**AIM:** Put the rows from the line containing "The width and height of the screenshot is (960, 978)." through the end of the records, both included, into a numbered list, skipping any blank lines. Leave the pictures out of the list.

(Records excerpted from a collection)
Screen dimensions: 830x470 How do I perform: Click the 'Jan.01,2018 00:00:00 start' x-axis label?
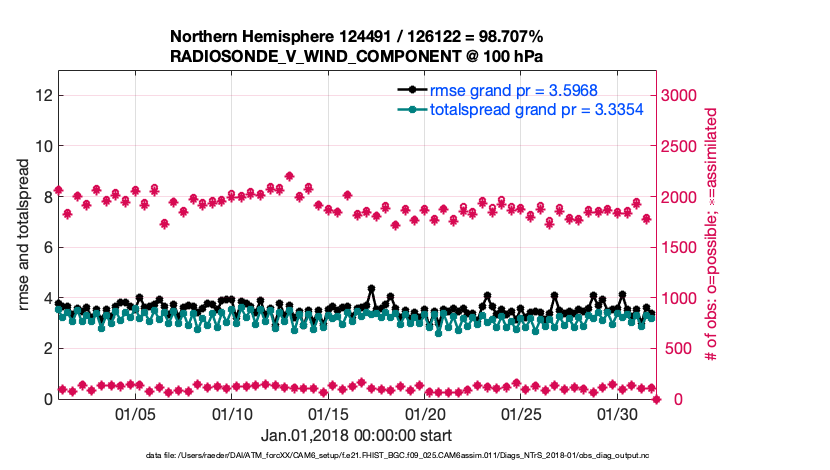click(356, 435)
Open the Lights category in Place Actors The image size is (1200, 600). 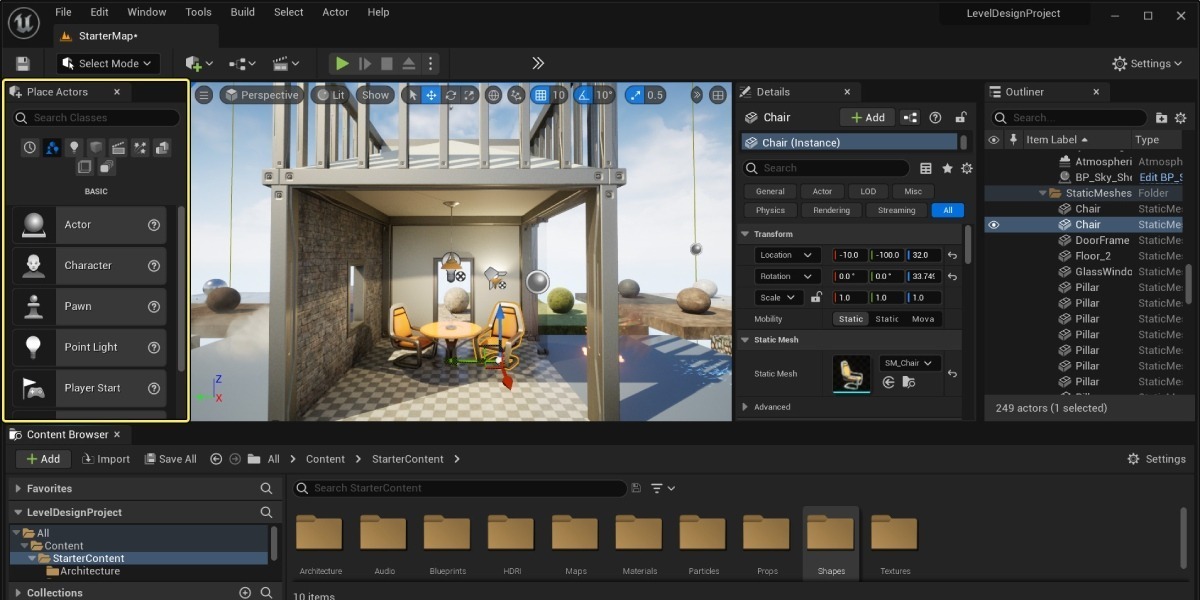coord(74,148)
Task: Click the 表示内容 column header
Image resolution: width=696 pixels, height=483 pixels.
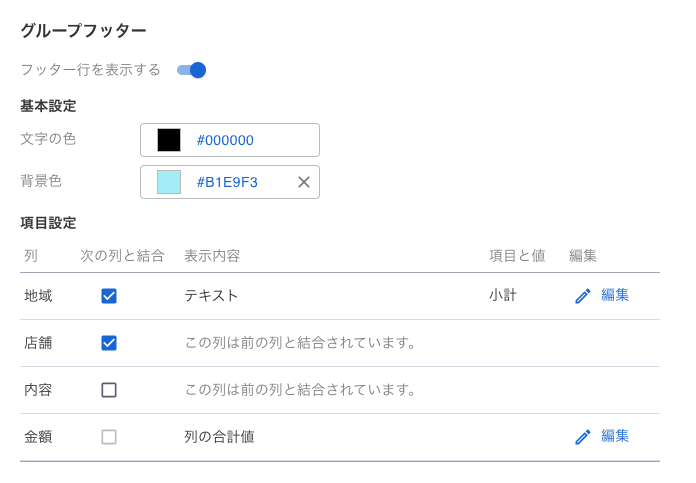Action: click(212, 256)
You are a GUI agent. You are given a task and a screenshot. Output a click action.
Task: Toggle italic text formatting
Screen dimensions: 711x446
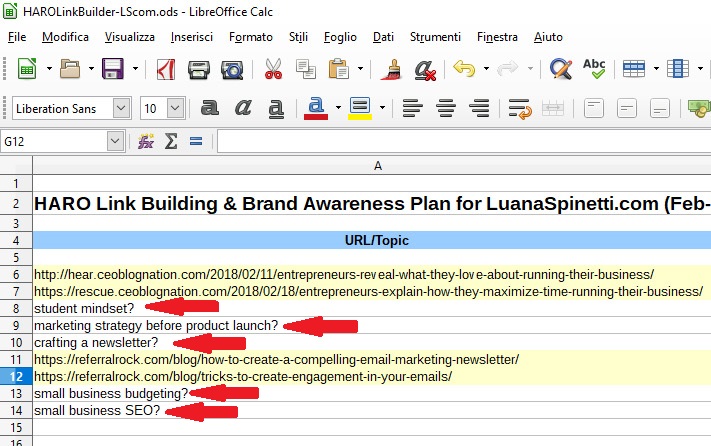tap(242, 108)
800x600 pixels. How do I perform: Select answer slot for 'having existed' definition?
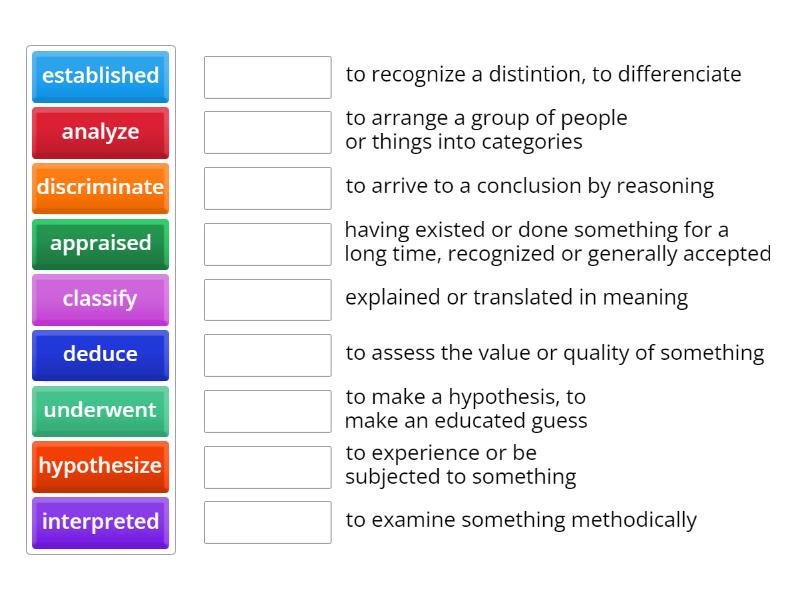point(267,244)
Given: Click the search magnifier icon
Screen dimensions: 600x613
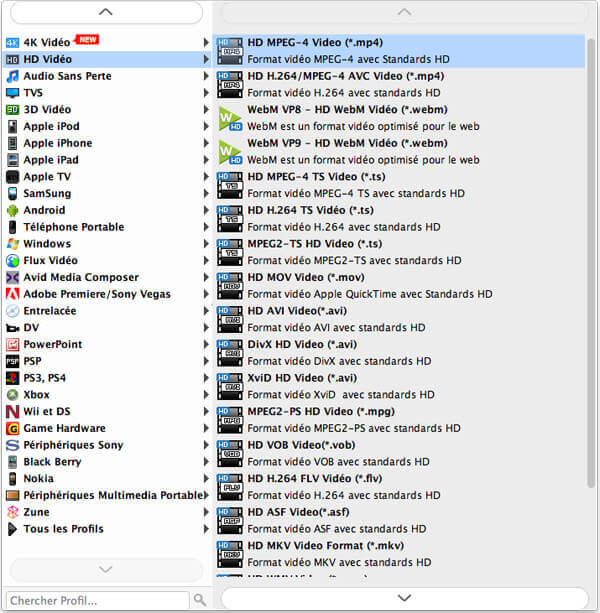Looking at the screenshot, I should click(x=200, y=600).
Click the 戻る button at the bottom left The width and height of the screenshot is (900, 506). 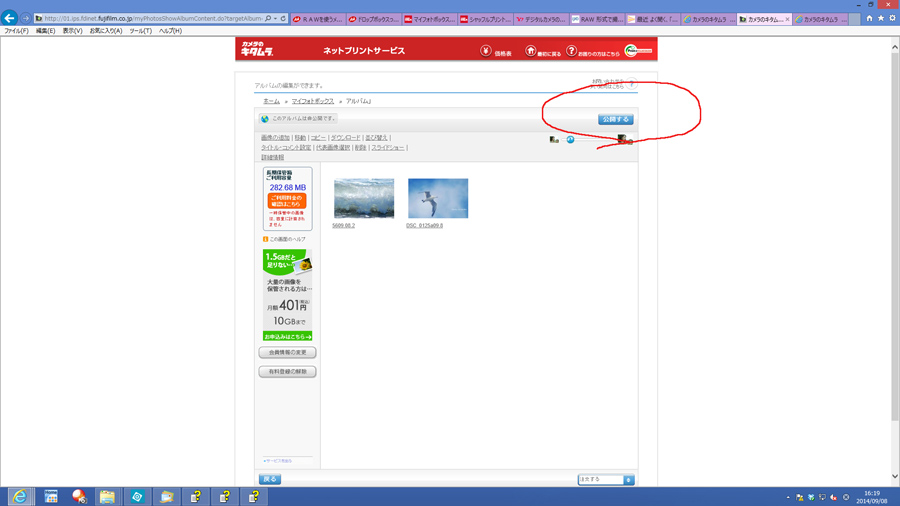pos(270,480)
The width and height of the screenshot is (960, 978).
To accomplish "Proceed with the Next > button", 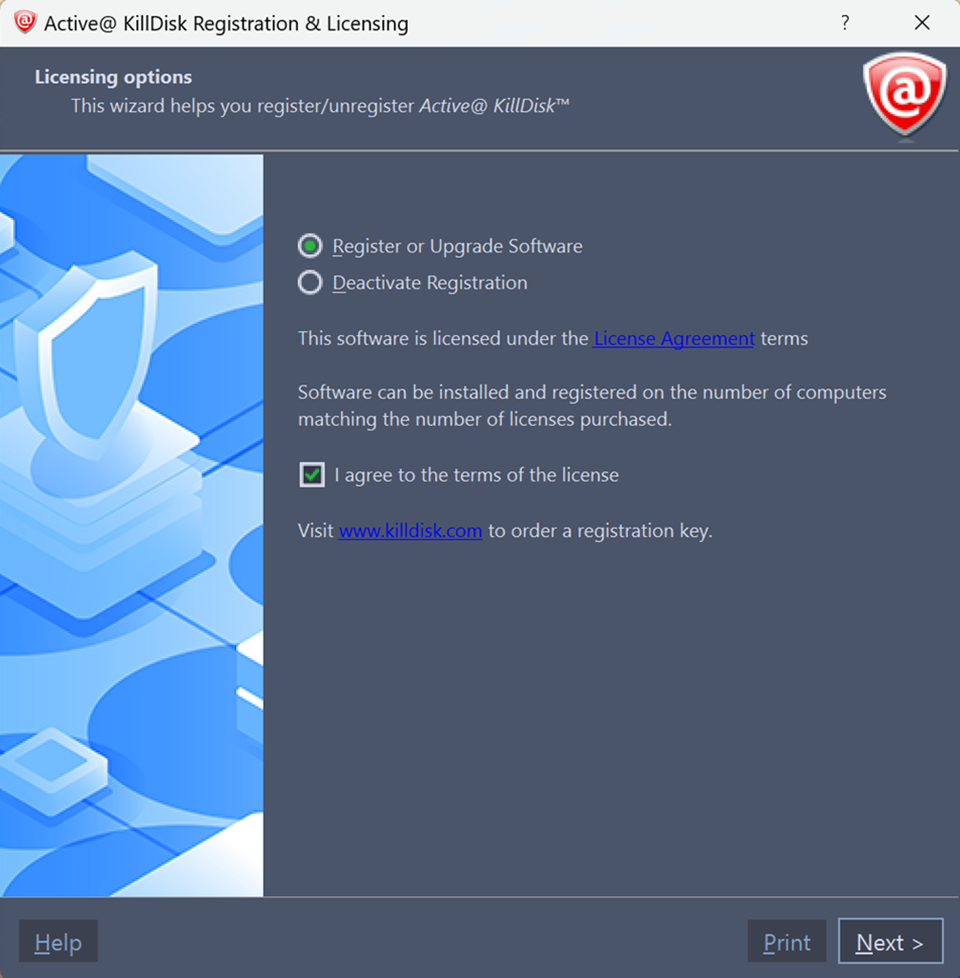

**RESPONSE TO THIS TASK:**
1. The width and height of the screenshot is (960, 978).
2. To accomplish "Proceed with the Next > button", 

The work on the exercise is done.